Despite scraping the web clean of data, the game isn’t over yet. We still live in a data economy, and these companies are keen to produce tools which make it even easier for you to consume and contribute more of your data to that environment.
Implications for Education
Like the previous post, I’d like to end on discussion of the implications for education (although, of course, these technologies will impact every sector).

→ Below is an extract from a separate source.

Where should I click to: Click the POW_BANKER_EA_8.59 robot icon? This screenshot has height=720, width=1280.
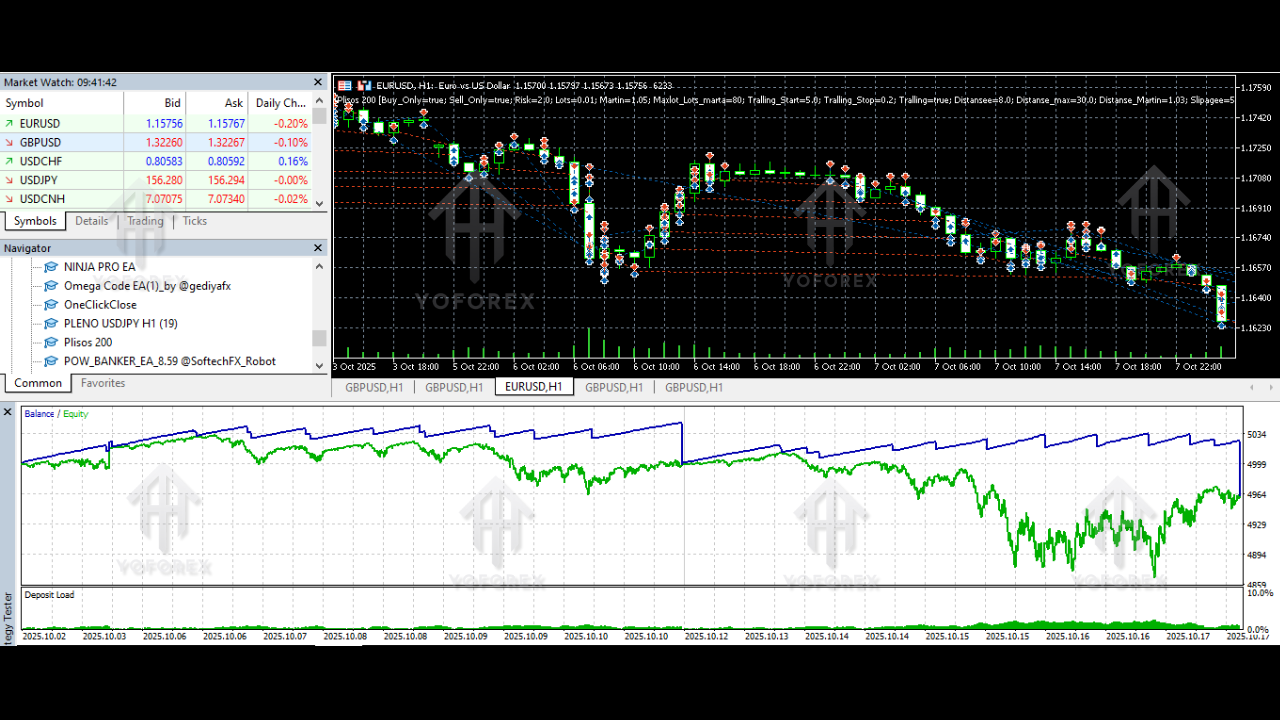pos(50,361)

Since the release of ChatGPT, we’ve been morbidly obsessed with students using AI to cheat, and some education providers have gone as far as trying to limit access to AI by banning ChatGPT or writing strict and punitive academic integrity policies. What does banning AI look like when it’s running offline, on a pair of glasses or maybe a ring connected to a tiny Bluetooth earpiece? Or when it’s possible to deploy an AI agent from a laptop or smartphone that can navigate the user interface of a learning management system by itself?
It’s worth sharing again one of the videos from my previous post on Claude Computer Use, showing that even in this rudimentary state, it has no problems with navigating an LMS and making submissions on the user’s behalf.
We moved away from the traffic light colours of our version one AI Assessment Scale, because stop-slow-go doesn’t work. I don’t want to sound techno-deterministic, but at this stage, there really is no stopping, banning, or fully controlling artificial intelligence. There is no way to guarantee that a student has not “cheated” using AI in most tasks where students have access to a computer.
But just as ChatGPT didn’t spell the death of the essay or destroy the education system overnight, we can be resilient in the face of these near-future technologies. To do so, we first need to acknowledge that they’re on the horizon, or, in some cases, already exist.
This is about awareness raising. If you’re reading this article, congratulations, you are now aware. Share this article and the previous with your colleagues. Talk about the six areas of near-future generative AI and the implications for your subjects and institutions.
If you work in an online environment with K-12 distance education or a university with many, or perhaps even all of your courses online, you need to take a step back and look across the broad horizons of generative AI. Shift your focus away from ChatGPT for a moment, zoom out and imagine your institution in three or five years’ time, once these technologies have matured.
Many educators are angry that these technologies have been released without consultation and seemingly without concern for the implications. I don’t think companies like OpenAI, Microsoft, and Google are unconcerned about the implications of AI for education. I think they know full well how disruptive these technologies are, and they are frantically trying to compete for the best ways to exploit that disruption.
That doesn’t mean we need to let ourselves be exploited. Educators can wrestle control of this narrative back from the technology companies. We can reject the myth of personalised learning and the necessity of data surveillance.
But as November 2022 showed us, we cannot afford to be caught off guard again.